Veterana dos palcos, estreou no cinema nos anos 1960.
Monah
Delacy sempre foi apaixonada pelas artes cênicas desde a mais
tenra idade. Contra a vontade do pai, começou a carreira no
teatro com 18 anos, quando se matricula na Escola de Arte Dramática
de São Paulo, em 1948. A atriz encenou dezenas de peças,
dentre elas “A Moratória”, “Equus”, “Os Ossos do Barão”

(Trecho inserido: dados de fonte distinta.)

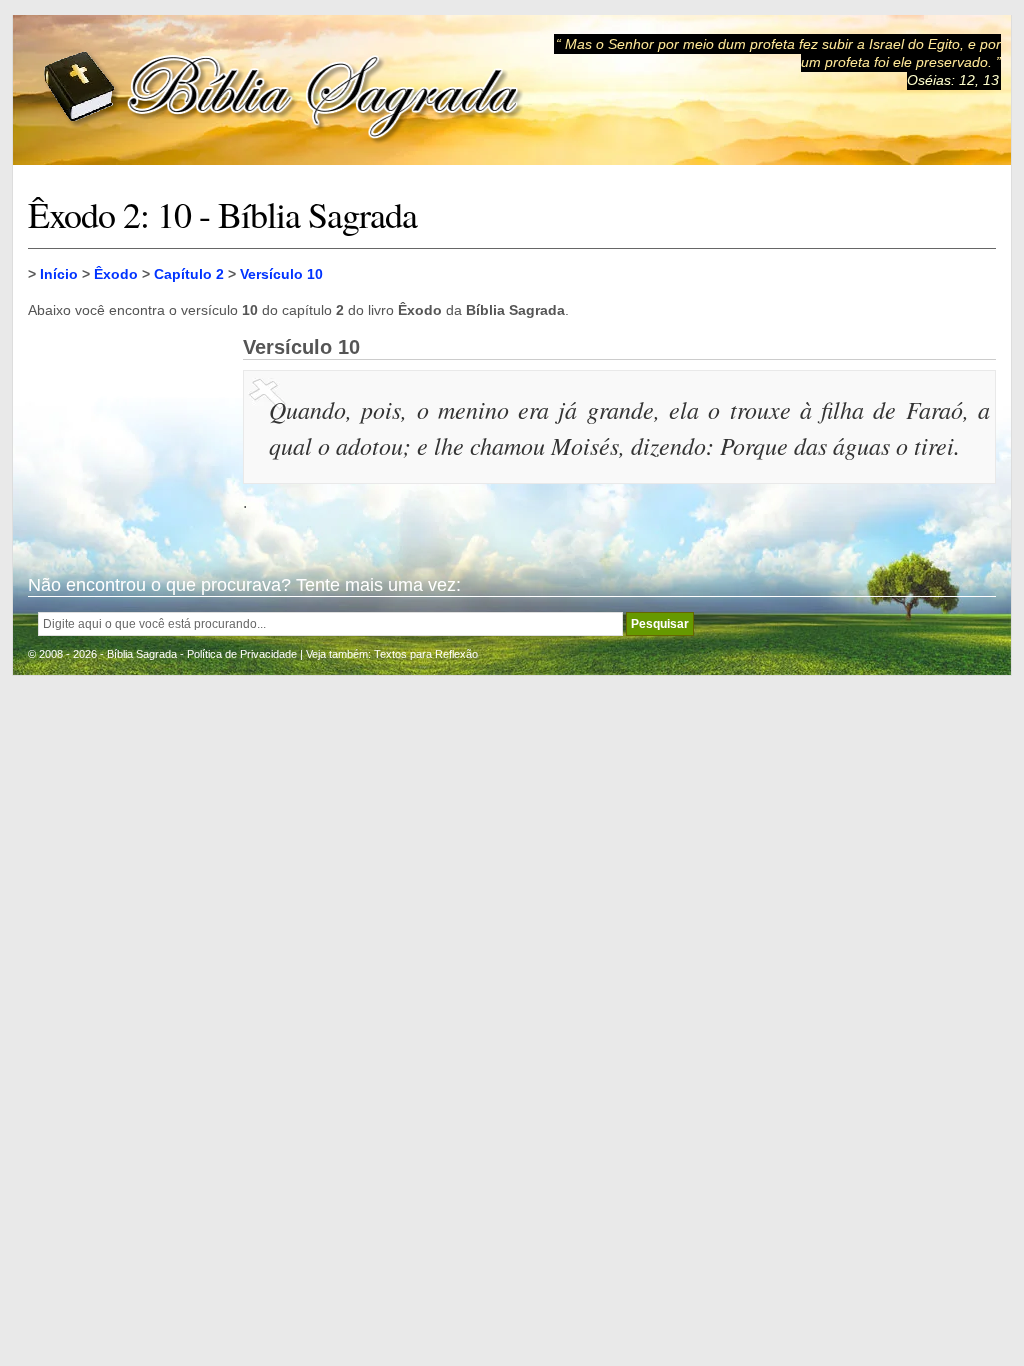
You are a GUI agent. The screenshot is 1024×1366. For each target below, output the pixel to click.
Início (59, 274)
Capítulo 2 (189, 274)
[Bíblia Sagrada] (283, 90)
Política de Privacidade (242, 654)
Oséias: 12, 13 (953, 80)
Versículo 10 (281, 274)
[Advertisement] (128, 436)
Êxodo (116, 274)
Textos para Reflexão (426, 654)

e “Afinal Uma Mulher de Negócios”. Na TV, atua no Grande Teatro
Tupi, passando depois por vártias emissoras - Globo, Manchete,
Bandeirantes, em novelas como “Irmãos Coragem” (1970), “Plumas
e Paetês” (1980) e “Dance Dance Dance” (2007). É também
autora de especiais para a TV e de peças de teatro. A atriz
estréia no cinema na década de 1960, e seus primeiros
filmes são “Mulheres e Milhões”, de Jorge Ileli, e “Esse
Rio que Eu Amo”, de Carlos Hugo Christensen.
Monah
Delacy atua em uma dúzia de filmes, dirigida por cineastas
como Victor Lima, Fernando Amaral, e Braz Chediak – com esse último,
atua em três filmes, sendo dois deles adaptações
de Nelson Rodrigues: “Perdoa-me por me Traíres” (1980) e “Bonitinha,
Mas Ordinária” (1981). A atriz está também em
“Obsessão” (1973), importante filme dirigido por Jece Valadão,
pelo qual recebe o prêmio de Melhor Atriz Coadjuvante no Festival
do Guarujá; e com Alfredo Sternheim em “Pureza Proibida” (1974),
baseado em história da autora. Monah Delacy é mãe
da atriz Christiane Torloni.
-
“Mulheres e Milhões” (1961), de Jorge Ileli;
- “Esse Rio que Eu Amo” (1961), de Carlos Hugo Christensen;
- “Bonitinha, Mas Ordinária” (1963), de Billy Davis;
- “Crônica da Cidade Amada” (1964), de Carlos Hugo Christensen;
- “A Um Pulo da Morte” (1969), de Victor Lima;
- “Obsessão” (1973), de Jece Valadão;
- “Quatro Contra o Mundo” (1974), de Fernando Amaral;
- “Pureza Proibida” (1974), de Alfredo Sternheim;
- “Eu dou o que Ela Gosta” (1975), de Braz Chediak;
- “Tem Folga na Direção” (1976), de Victor Lima;
- “Perdoe-me por me Traíres” (1980), de Braz Chediak;
- “Bonitinha, Mas Ordinária” (1981), de Braz Chediak.